Author Jane Kirkpatrick’s new historical novel, Everything She Didn’t Say, reveals the plight of many women, even today.
The novel is based on a true story, and knowing Kirkpatrick’s skillful extensive research, there is probably more truth than fiction to this story.
The novel takes place in the late 1800s and early 1900s. Carrie, the daughter of a prominent physician, married Robert Strahorn who worked for the Union Pacific railroad. His job was to develop new towns that the railroad would follow on its way west. Robert also wrote books and pamphlets designed to entice people west.
Carrie and Robert’s years were filled with adventure, riding for miles by stagecoach or horseback. Although these adventures sound exciting, what they really amounted to were unending days in gritty, jolting stagecoaches, days not necessarily ending with hot meals and a decent place to sleep. Carrie yearned for a normal home and children, yet she knew Robert’s dream and dedication to his job when she married him. She just thought it would some day end.

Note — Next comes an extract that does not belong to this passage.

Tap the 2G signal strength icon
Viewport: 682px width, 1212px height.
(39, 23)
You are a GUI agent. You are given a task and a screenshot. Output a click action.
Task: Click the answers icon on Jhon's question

In 1911, Carrie wrote a memoir sharing some of the exciting events of the past twenty-five years of shaping the American West with her husband. That book, Fifteen Thousand Miles by Stage, is still available today. Throughout Everything She Didn’t Say, excerpts from that memoir are highlighted. But also highlighted are Carrie’s private thoughts, revealing and stark, about her struggles to accept her own worth, not to become lost in her husband’s ambition, and the pain and disappointments of a pioneering life.
Everything She Didn’t Say is a remarkable novel, a work of deep thought and emotion. I highly recommend this heartfelt historical novel.